Arranca el juicio contra celador de Olot, acusado de asesinar a once ancianos

El abogado del celador de Olot (Girona), Carles Monguilod, ha asegurado que su cliente acusado de asesinar a 11 ancianos, Joan Vila, "está arrepentido" y que no pasa un día en que no piense en las víctimas del geriátrico de La Caritat.

Monguilod ha hecho estas declaraciones antes de entrar en el Palacio de Justicia de Girona, donde este lunes empieza el juicio oral contra Vila, que se prolongará hasta el 7 de junio, cuando se entregará al jurado popular el objeto del veredicto.

De hecho, esta mañana se escoge el tribunal popular encargado de juzgar a Joan Vila; quien declarará esta tarde ante el magistrado y los once miembros del jurado --nueve titulares más dos suplentes--.

"El ahora lo ve diferente porque ha estado en tratamiento, pero cuando él explica qué pensaba y qué sentía en el momento en el cual lo hacía, cuenta que lo veía como una cosa buena, y por ello no podía hablar de estar arrepentido, pero con la perspectiva de ahora claro asegura que está arrepentido y no pasa un día en que no piense en los ancianos porque los quería", ha expuesto el letrado.

SE ENSAÑÓ CON TRES VÍCTIMAS

Monguilod ha reconocido que hasta a él le sorprende que Vila diga que quería a sus víctimas, ya que las mató y al menos con tres de ellas se ensañó; de hecho, el abogado ha afirmado que el celador no sabe dar una explicación al cambio de método -primero mataba con sobredosis de insulina o con mezcla de medicamentos, pero a las tres últimas víctimas le dio productos cáusticos- y quiere que se lo expliquen los psiquiatras.

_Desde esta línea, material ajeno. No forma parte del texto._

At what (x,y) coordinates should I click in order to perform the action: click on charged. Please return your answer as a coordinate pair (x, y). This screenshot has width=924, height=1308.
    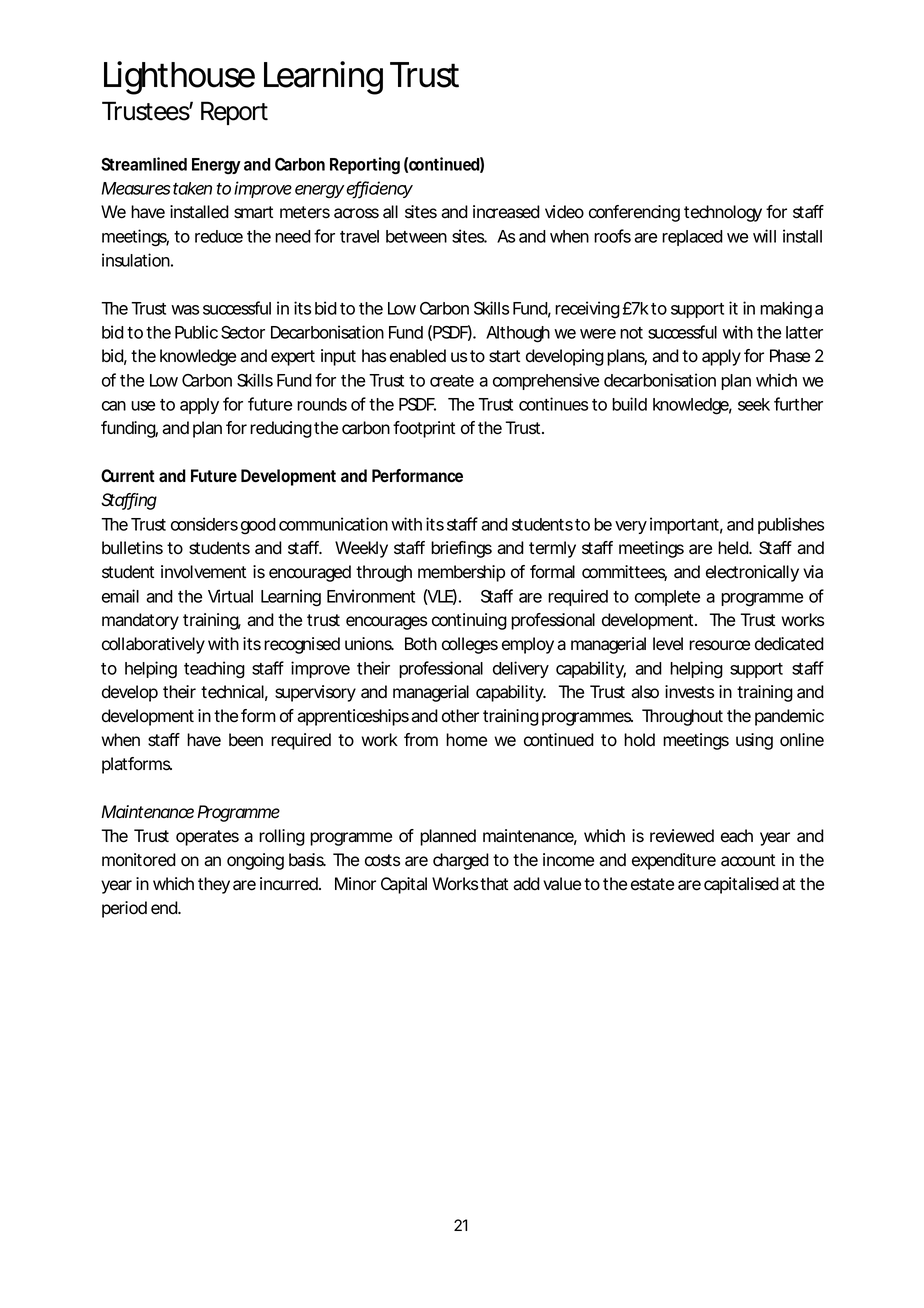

Finalmente, el abogado defensor ha querido dejar claro que en ningún caso se está hablando de muertes por eutanasia, aunque su cliente tuviera esta sensación o percepción porque sus víctimas eran gente muy mayor y con problemas de salud.

Vila se enfrenta a una pena de 194 años de cárcel, según la petición del fiscal, Enrique Barata, que le acusa de once asesinatos con alevosía y tres de estos once con ensañamiento, al haberles suministrado productos cáusticos a sus víctimas.

Monguilod, pide que el excelador sea condenado a libertad vigilada un máximo de 20 años, mientras que las acusaciones particulares reclaman un total de 202 años de prisión.